# PASSAGE FOR REVIEW
•••

March 13, 2008 · Leave a Comment

There’s a term that is often used on Chinese forums such as Sanzui to describe people who say things for the sake of pushing prices of a particular tea up. This is most common during the big bubble of puerh prices back in the day when there were many speculators in the market, and very often there were those who went on such online forums and said great things about such and such a tea, how this particular production is really excellent, how that one is made of real old tree leaves, etc etc…. the term they call these people is “chatuo”. Cha, tea. Tuo, support, to hold on the palm of one’s hands (it also means to entrust, but not applicable here). Basically, these are people who were supporting the prices of some tea or another, and in many cases, hoping to push it up by creating demand for a particular tea. There were many cases of such people that I’ve seen, the most well done were those who talked at length about one particular factory’s products, or give a long exposition about one particular tea’s origins, etc, complete with pretty pictures and fancy analysis. Inevitably, they work. People start asking questions about these teas featured (even when they can be very similar to some other teas around the same area/time). Prices go up. It’s all part of the game.

•••

# DATASET EXCERPTS

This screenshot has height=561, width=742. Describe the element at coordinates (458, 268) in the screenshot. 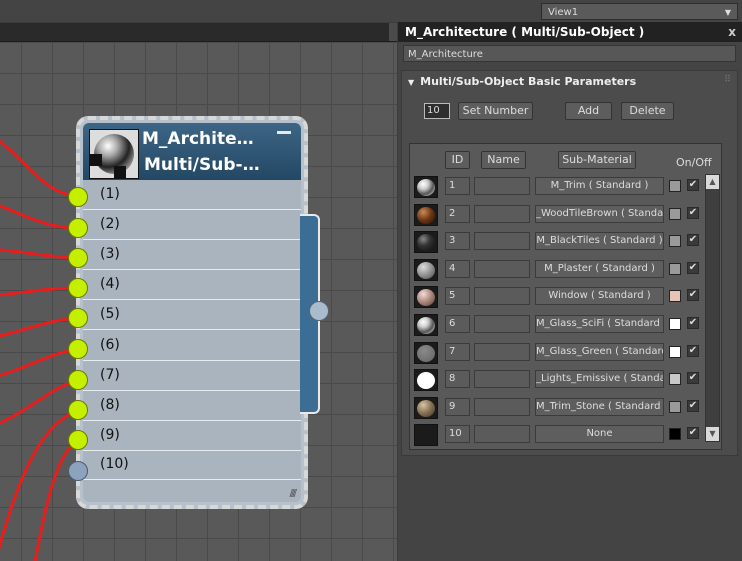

•••

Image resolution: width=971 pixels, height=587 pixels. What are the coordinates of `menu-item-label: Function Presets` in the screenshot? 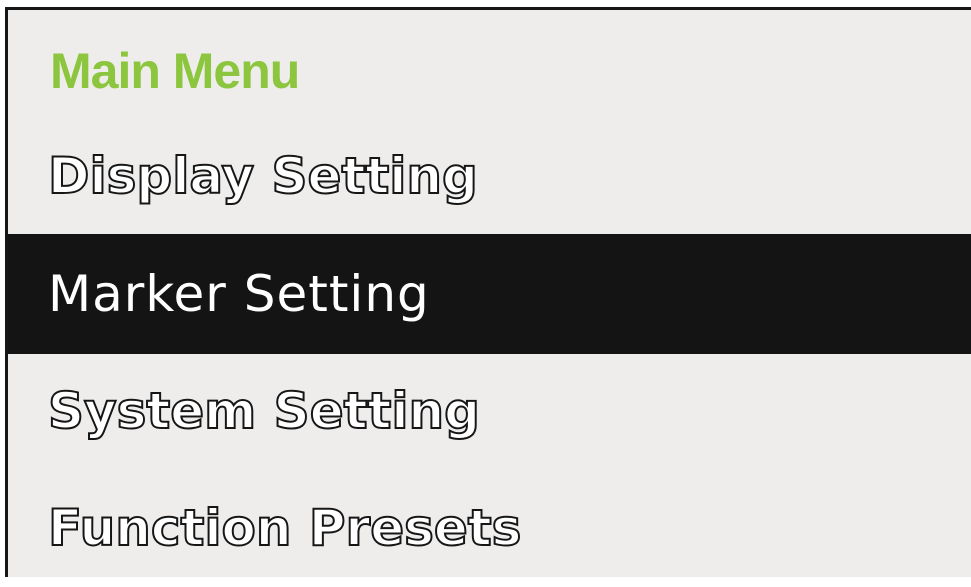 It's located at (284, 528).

•••

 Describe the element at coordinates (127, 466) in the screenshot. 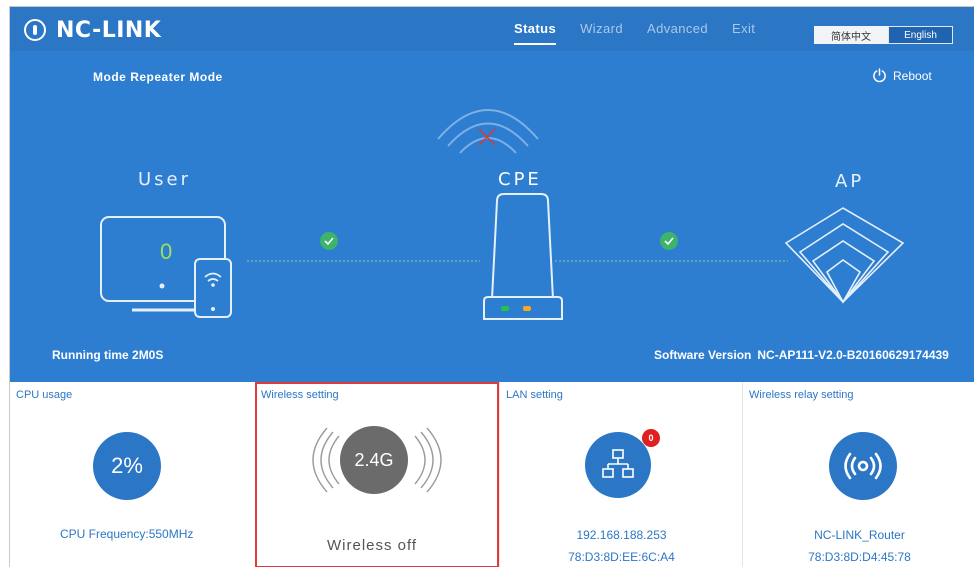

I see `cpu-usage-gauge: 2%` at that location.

•••

# DIRECTIVE A
Using the passage about puerh speculation, explain in one to three sentences why the forum posters described there are called "chatuo".
# DIRECTIVE B
Continue the passage about puerh speculation from its final sentence.

# TASK RESPONSE A
"Cha" means tea and "tuo" means to support or to hold on the palm of one's hands. These posters were supporting the prices of a particular tea, often hoping to push them up by creating demand for it.

# TASK RESPONSE B
But that’s not the kind of chatuo I want to talk about today, for there are real chatuos out there, physical things that serve a useful purpose. They’re not very commonly seen in China anymore, but sometimes still used in Taiwan. Basically, any dish that supports a tea cup is a chatuo (chataku in Japanese). Very often you might seen ones that are made of ceramic or wood, and those are the most frequently used in Taiwan, I believe. In my last shipment from Japan though, included in it is a set of 5 (Japanese teaware often come in sets of 5) pewter chataku that I bought.

This set is, I believe, quite old. There’s some discolouration, and the metal shows wear and tear. The base of your cup should fit into the circle, and you can lift the whole thing up using one of the wings. They come in all shape and sizes, as you can see on this site about chataku (you can go on to the next page with the “next” buttom at the bottom). In comparison to some of those fantastic looking ones on that site, mine looks very humble. They do, however, work remarkably well, and makes any filled-to-the-brim cup easy to drink from.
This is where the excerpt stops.